GIVEN TEXT Start Marker

She's left the Daily Mail, as expected. So I read her piece on her depression, an implied reason for her departure. As you'd expect she sexes up her condition by locating it on a fashion wave band: she's one of the Blues Sisters. She's Sandwich Woman. More labels that may yet hook a gullible editor into a zeitgeist tsunami of publishing cash.
Because Allison is a newspaper columnist she has nothing useful to say about either depression or her inner life. A Thurderbirds puppet lulled into a Derren Brown hypnotic trance would reveal something at least as against Allison's spirit void. Newspapers by their nature, run in the main by male neurotic sexists, whose evolutionary tendencies have been stalled by workaholism and booze (if not medication and arrogance), are forums for mere borrowed theatrical soliloquy. Columnists gaze at the spotlight and just speak the lines encoded in the editor's head. It's a form of professional telepathy enhanced by hot monthly direct debits and a weekly picture byline. Columnist focus is on editor reaction as mediator for those whatstheirnames, the readers.
I'm no therapist, thank God. But a theme of Allison's life (as I understand it from her columns and novel) is a demented desire to conform. From an early age she sought the Right Way. She sought to tick the right boxes. Later, she tried to please everyone - men, parents, publishers, editors, generations, her reflection. To tick their boxes as she lay swaddled in precocious resentment. She donned her tutu, did a twirl, and then wondered why she ended up with a bruised arse. Allison is a woman of responsibility. She wanted to do well. She wanted to be loved by all.

GIVEN TEXT End Marker
DATASET EXCERPTS Start Marker

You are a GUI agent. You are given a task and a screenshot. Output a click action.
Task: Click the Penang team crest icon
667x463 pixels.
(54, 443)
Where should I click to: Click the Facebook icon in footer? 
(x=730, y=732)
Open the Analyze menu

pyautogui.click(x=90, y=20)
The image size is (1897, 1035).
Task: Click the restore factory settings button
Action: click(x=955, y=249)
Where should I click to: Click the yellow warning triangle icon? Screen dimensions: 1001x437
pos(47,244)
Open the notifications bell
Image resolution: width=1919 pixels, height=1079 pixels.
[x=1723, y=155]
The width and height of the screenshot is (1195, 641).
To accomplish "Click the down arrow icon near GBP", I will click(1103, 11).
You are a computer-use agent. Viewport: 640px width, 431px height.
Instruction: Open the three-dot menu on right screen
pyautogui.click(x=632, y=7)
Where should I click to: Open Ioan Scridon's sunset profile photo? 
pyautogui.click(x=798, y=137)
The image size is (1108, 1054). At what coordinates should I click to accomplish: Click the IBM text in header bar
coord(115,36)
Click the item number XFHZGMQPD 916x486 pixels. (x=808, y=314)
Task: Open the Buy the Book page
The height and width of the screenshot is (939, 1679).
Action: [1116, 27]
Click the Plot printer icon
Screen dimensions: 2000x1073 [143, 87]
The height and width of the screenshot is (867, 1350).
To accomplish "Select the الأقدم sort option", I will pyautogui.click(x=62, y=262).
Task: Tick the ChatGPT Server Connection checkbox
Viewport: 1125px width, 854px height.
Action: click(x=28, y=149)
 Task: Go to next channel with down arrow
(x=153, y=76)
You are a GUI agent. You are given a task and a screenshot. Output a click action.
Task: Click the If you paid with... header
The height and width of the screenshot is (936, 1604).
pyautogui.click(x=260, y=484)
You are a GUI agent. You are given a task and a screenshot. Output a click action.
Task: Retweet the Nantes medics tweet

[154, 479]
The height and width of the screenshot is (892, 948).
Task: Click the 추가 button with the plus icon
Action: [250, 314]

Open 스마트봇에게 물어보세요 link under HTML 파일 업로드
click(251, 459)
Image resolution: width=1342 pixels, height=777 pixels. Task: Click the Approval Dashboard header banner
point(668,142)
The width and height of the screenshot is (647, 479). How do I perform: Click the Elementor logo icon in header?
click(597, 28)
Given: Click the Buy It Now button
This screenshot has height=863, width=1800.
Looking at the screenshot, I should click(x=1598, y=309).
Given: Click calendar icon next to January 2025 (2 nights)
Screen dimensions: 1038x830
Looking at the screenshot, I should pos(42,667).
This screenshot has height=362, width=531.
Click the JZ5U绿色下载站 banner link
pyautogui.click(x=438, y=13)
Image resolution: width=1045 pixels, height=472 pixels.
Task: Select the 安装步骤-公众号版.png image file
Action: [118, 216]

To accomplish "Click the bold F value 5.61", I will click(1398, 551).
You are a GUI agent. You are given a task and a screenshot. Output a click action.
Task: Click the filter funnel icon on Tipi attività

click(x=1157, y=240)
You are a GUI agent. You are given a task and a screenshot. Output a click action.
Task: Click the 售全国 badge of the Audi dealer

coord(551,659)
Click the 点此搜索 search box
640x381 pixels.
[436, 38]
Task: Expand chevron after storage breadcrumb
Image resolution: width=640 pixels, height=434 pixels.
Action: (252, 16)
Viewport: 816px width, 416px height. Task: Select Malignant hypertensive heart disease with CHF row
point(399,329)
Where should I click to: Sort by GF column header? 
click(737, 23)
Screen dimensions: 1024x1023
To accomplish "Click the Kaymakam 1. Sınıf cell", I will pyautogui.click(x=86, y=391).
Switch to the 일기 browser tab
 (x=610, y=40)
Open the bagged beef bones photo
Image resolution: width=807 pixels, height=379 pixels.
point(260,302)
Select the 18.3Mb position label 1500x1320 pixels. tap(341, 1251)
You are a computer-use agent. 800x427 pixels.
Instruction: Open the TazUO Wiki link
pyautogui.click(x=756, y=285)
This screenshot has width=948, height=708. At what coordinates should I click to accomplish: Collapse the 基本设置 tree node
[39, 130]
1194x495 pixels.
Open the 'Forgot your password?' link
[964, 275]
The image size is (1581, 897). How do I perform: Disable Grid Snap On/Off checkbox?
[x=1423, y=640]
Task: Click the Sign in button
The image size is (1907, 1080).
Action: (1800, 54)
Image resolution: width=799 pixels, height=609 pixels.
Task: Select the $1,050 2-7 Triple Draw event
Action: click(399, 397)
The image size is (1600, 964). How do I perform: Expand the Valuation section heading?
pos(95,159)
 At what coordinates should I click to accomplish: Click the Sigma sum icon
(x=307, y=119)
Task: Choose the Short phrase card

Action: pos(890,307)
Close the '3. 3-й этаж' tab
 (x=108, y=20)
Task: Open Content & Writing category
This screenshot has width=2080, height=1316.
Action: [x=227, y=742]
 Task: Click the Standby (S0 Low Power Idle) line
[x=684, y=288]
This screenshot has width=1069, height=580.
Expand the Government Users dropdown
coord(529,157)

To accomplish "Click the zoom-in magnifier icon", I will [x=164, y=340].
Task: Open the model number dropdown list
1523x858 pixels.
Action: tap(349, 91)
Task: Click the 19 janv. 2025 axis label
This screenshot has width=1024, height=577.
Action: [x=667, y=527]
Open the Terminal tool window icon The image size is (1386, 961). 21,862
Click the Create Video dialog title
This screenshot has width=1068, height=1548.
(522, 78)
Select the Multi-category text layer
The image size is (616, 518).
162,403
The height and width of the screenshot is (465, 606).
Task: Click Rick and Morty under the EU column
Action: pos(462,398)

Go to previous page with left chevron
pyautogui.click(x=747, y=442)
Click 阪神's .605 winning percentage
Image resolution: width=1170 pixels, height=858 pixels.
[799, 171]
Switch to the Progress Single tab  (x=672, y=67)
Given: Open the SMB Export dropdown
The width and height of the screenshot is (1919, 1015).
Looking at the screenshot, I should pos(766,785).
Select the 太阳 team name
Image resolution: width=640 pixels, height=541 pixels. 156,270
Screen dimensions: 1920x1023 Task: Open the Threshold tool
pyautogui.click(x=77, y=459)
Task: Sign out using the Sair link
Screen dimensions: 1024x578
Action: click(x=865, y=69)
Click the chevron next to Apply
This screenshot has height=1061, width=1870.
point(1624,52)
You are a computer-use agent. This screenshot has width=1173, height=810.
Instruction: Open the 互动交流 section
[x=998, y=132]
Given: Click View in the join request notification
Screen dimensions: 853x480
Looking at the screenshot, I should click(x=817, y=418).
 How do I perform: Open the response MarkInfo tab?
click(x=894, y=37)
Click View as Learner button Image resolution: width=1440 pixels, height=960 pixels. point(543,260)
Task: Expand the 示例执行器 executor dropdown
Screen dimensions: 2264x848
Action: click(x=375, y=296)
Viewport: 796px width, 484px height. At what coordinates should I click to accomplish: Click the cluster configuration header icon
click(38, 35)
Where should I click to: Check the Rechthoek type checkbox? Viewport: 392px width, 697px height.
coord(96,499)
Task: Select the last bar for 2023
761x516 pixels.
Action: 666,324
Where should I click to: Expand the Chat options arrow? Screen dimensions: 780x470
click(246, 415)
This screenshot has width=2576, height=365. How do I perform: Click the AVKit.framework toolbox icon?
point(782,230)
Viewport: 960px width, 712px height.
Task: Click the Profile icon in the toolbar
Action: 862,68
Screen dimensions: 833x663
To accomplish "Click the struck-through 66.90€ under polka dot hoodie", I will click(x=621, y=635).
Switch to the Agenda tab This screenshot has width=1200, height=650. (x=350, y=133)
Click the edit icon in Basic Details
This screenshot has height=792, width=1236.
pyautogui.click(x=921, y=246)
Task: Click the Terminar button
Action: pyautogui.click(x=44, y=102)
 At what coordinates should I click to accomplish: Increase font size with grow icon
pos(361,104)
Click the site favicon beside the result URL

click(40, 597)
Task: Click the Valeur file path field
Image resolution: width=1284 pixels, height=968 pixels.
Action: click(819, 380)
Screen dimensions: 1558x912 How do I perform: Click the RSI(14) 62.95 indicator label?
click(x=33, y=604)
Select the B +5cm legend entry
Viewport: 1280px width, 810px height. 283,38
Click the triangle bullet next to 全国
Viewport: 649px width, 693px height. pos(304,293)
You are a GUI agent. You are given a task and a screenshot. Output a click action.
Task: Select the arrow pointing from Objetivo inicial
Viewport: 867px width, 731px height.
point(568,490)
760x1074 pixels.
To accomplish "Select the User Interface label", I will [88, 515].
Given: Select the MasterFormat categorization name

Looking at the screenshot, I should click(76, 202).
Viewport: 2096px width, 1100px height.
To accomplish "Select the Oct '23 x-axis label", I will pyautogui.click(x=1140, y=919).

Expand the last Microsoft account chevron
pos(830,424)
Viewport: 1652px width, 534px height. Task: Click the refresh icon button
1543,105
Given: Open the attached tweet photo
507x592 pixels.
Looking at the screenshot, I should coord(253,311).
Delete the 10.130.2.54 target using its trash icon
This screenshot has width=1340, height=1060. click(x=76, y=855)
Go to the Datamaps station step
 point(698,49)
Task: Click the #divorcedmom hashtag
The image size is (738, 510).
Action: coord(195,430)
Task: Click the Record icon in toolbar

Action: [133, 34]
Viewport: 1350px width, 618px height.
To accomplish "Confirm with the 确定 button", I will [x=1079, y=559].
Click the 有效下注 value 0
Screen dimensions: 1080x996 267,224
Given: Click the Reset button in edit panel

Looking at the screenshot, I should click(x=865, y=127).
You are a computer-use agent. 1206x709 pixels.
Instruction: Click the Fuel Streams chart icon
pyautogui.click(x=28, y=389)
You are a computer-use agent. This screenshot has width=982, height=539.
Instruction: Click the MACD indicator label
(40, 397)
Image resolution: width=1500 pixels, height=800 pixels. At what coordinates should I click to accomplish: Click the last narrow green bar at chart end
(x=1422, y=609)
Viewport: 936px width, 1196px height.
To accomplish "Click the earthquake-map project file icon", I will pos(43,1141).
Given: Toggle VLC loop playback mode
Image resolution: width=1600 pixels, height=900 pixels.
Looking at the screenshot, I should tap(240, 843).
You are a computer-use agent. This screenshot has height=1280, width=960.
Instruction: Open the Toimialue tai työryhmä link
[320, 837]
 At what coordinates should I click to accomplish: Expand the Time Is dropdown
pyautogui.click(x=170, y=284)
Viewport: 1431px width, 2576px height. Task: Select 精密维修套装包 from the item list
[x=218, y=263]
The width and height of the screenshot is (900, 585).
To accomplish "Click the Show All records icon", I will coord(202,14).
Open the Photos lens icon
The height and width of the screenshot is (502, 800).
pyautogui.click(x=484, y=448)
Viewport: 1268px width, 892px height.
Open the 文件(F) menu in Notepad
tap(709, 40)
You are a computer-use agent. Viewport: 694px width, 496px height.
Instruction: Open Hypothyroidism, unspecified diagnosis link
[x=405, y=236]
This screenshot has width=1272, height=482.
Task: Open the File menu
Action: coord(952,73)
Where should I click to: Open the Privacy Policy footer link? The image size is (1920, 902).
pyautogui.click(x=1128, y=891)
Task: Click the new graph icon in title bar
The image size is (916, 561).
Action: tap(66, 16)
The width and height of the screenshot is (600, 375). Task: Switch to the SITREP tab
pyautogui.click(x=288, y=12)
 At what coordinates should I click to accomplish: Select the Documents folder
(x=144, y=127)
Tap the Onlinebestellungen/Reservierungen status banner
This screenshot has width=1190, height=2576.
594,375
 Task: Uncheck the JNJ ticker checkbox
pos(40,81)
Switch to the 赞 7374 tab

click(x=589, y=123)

DATASET EXCERPTS End Marker

STUDY QUESTIONS:
1. Summarize the piece about Allison in two sentences.
2. Carry on the piece about Allison past its final sentence.

ANSWERS FOR THE TASKS:
1. Allison has left the Daily Mail, and the writer reads her piece on her depression as dressing up the condition with fashionable labels such as "Blues Sisters" and "Sandwich Woman." The writer argues that, as a newspaper columnist, she has nothing useful to say about depression or her inner life, and describes her life as driven by a desire to conform and to please everyone.

2.
Instead she became a Daily Mail columnist.
Her tragedy - if indeed she's not snickering in some post-modernist asylum as I write - is this demented idea that she must do anything or be anything. I see now why she hates someone like Fiona MacKeown, the hippy whose daughter was murdered in Goa and whom she abused in the Mail. MacKeown at least tried to make a life outside of mainstream expectation: she dared to advance herself on an adventure not supervised by accountants or style prefects. It ended badly. But she dared to try. Is Allison in a better place by her own account?
Darling Allison Pearson, Telegraph-bound I'm sure. More social tribes to make up there. More generational neuroses to mull over, like her spiritual sister Liz Jones. Readers will lap it up and recycle Allison's crafted lines as their excuses. That's their funeral.